Parmi les 815 demandes d’APP déposées jusqu’en mars 2017, 688 demandes concernaient des APP unilatéraux, et les 127 restantes (à l’origine 1094) étaient relatives à des APP bilatéraux.

Sur l’ensemble des demandes déposées, l’Inde a pu conclure 141 APP unilatéraux à l’issue de 29 mois de traitement des demandes en moyenne, et 11 APP bilatéraux (6 avec le Royaume-Uni et 5 avec le Japon) après un délai moyen de traitement des demandes de 39 mois.

Initialement, le nombre de demandes d’APP bilatéraux était plus réduit. Ce n’est qu’à partir de février 2016, avec l’ouverture du programme des APP bilatéraux entre l’Inde et les Etats-Unis, que le nombre de demandes d’APP bilatéraux a augmenté. En outre, environ 18 demandes d’APP unilatéraux ont été converties en demandes d’APP bilatéraux.

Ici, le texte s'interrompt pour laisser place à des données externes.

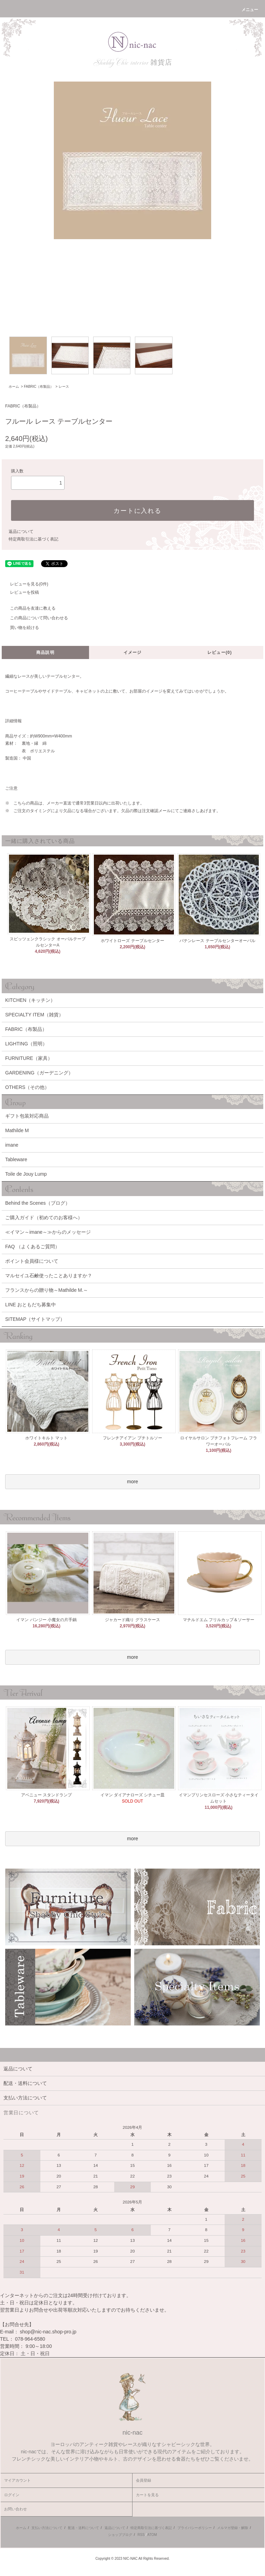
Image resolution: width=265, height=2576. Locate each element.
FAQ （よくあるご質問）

L’APP bilatéral entre la France et l’Inde

En 1994, la France et l’Inde ont conclu une convention visant à éviter la double imposition et à prévenir l’évasion fiscale en matière d’impôts sur le revenu et sur le capital (le «Traité»). Mais en l’absence de l’article 9, paragraphe 2, le Traité ne permettait pas la conclusion d’APP bilatéraux pour anticiper et éviter les cas de double imposition en matière de prix de transfert5, laissant le contribuable dépourvu de tout recours pour alléger la double imposition issue d’ajustements en matière de prix de transfert.

Cette question a été réglée le 7 juin 2017, lors de la signature par la France et l’Inde de la Convention multilatérale pour la mise en œuvre des mesures relatives aux conventions fiscales pour prévenir l’érosion de la base d’imposition et le transfert de bénéfices («instrument multilatéral» ou «IM»). L’IM ouvre ainsi la porte aux procédures amiables et aux APP bilatéraux pour résoudre les différends entre l’Inde et la France en matière de prix de transfert.

En effet, la possibilité de recourir à la procédure amiable et aux APP bilatéraux découle de l’article 2 lu avec l’article 17 de l’IM, qui renvoie à l’article 2 du BEPS relatif à l’IM, selon lequel i) l’IM couvre les traités respectifs de l’Inde et de la France, et ii) ces deux pays n’ont formulé aucune réserve en vertu de l’article 17 qui se rapporte à l’ajustement corrélatif. Par conséquent, l’IM ouvre effectivement la voie aux APP bilatéraux. Cette étape est encourageante car elle a pour objectif d’assurer au contribuable la sécurité fiscale après une phase de discussion et un accord entre les autorités compétentes des deux pays concernés.

1. in.ambafrance.org/Indo-French-relations-12465.

2. www.ambinde.fr/economic-and-commerce/india-france-relations/india-france-commercial-relations.

3. Les ajustements en matière de prix de transfert s’élevaient à 8,5 milliards de roupies indiennes (environ 112 millions d’euros) pour le cycle d’audit achevé en mars 2016.

4. 18 APP unilatéraux qui ont été convertis en APP bilatéraux.

5. A ce jour, l’autorité compétente indienne a traité un nombre limité de procédures amiables impliquant des transactions avec la France, résultant de redressements fiscaux notifiés côté indien et concluant à des accords sans ajustement corrélatif.